The secret to 100 happy years: Keep smiling
Aug 24 2012
Lilien Davies celebrates her birthday at the Cook Street Village Starbucks, where she is a regular, on Thursday.Photograph by: Darren Stone , timescolonist.com (August 2012)
Seated in her favourite chair at her local coffee shop, Lilien Davies blew out the candles on her 100th birthday cake.
Davies is a regular at the Starbucks in Cook Street Village - just three blocks away from her apartment - where she goes almost every day to read the newspaper and chat with friends.
"Starbucks is my second home," Davies said in her loud, bright voice.
Davies started her daily coffeeshop habit in Duncan, where she lived with her husband, David Mould, and raised her daughter, Yvette.

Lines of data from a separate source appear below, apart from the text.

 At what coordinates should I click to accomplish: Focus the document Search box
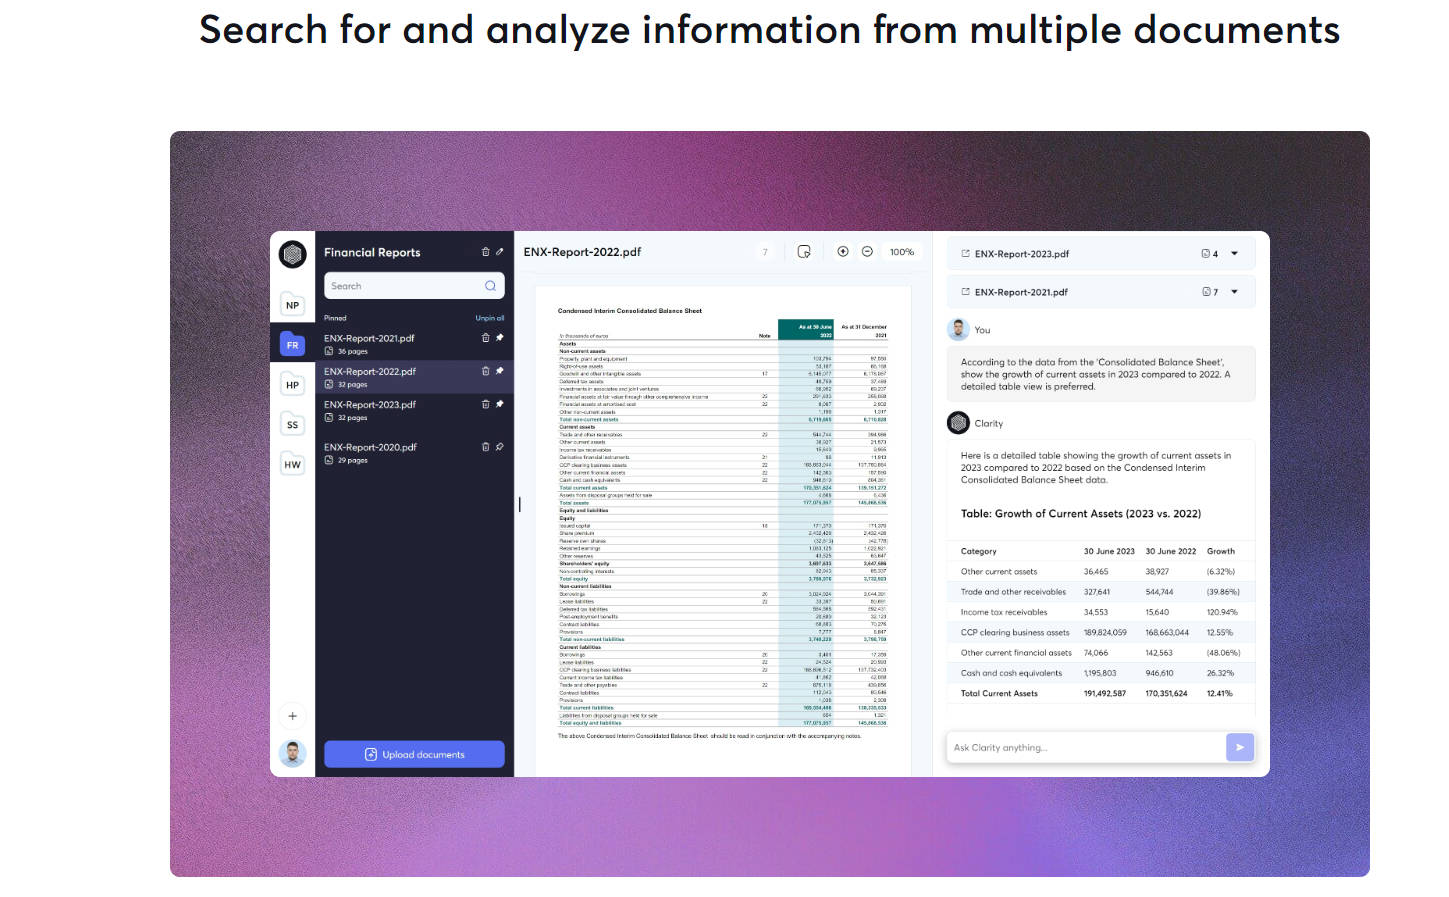click(405, 286)
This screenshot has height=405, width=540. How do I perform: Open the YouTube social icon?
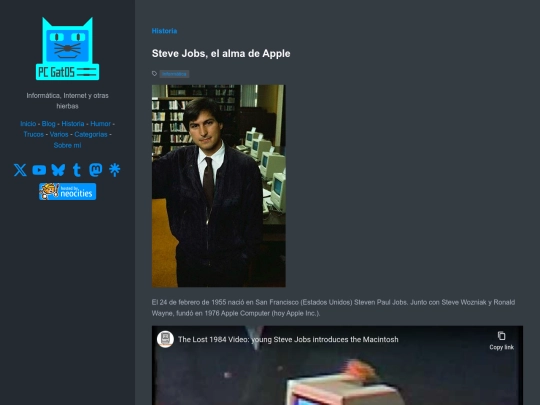[39, 170]
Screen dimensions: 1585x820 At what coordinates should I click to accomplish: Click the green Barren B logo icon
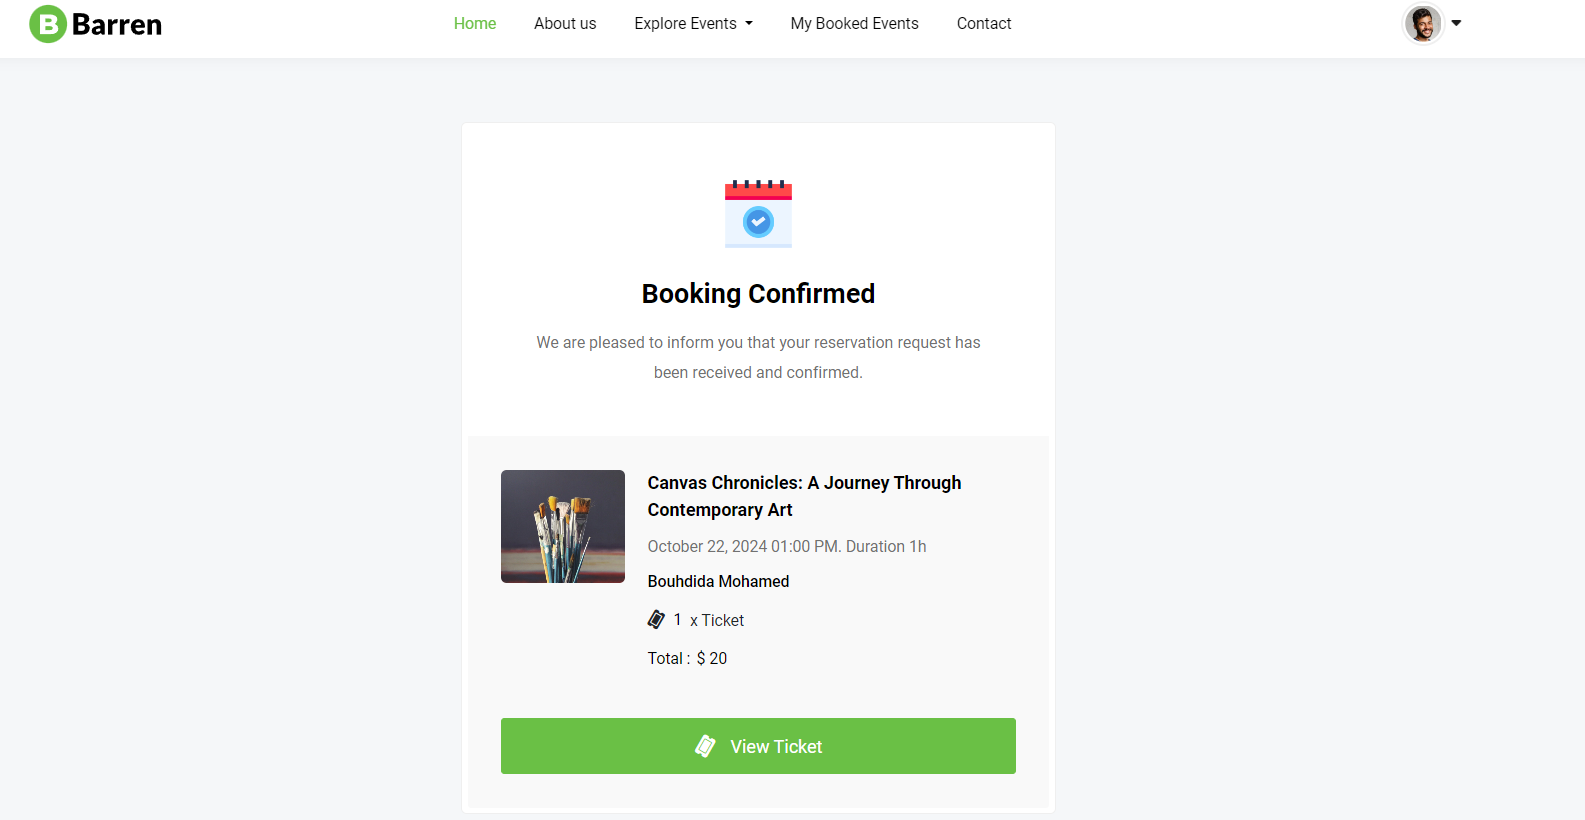pos(47,24)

She moved to Victoria in 1998 after the death of her husband, first frequenting the Oak Bay Starbucks before settling into the Cook Street Village café.
It was there that Davies, who was born deaf, met Gillian Ley three years ago. The two formed a bond after realizing that Davies and one of Ley's relatives both came from the island of Jersey, located in the English Channel.
"We all know her, love her. She is a huge part of my life," Ley said. "She's very independent, dresses impeccably and is a financial whiz" - an assessment backed up by both her career as a financial planner and the business section that sits next to her coffee.
The stock market came naturally to her, said Jane Turpie, Davies' main caretaker. The two women met through Turpie's late husband, Ian Turpie.
Davies moved to Peru in 1938 as a governess to the Turpie family. While there, she met and married her husband and gave birth to her daughter.
The family moved to Vancouver Island in 1949.
Turpie has become like family to Davies - especially after Yvette's death from cancer in 2010.
"I've taken over the daughter role," Turpie said. "My family is her family."
Asked what the secret to a happy life is, Davies said: "I never complain. If you're handicapped, like me, never let people know. Keep smiling."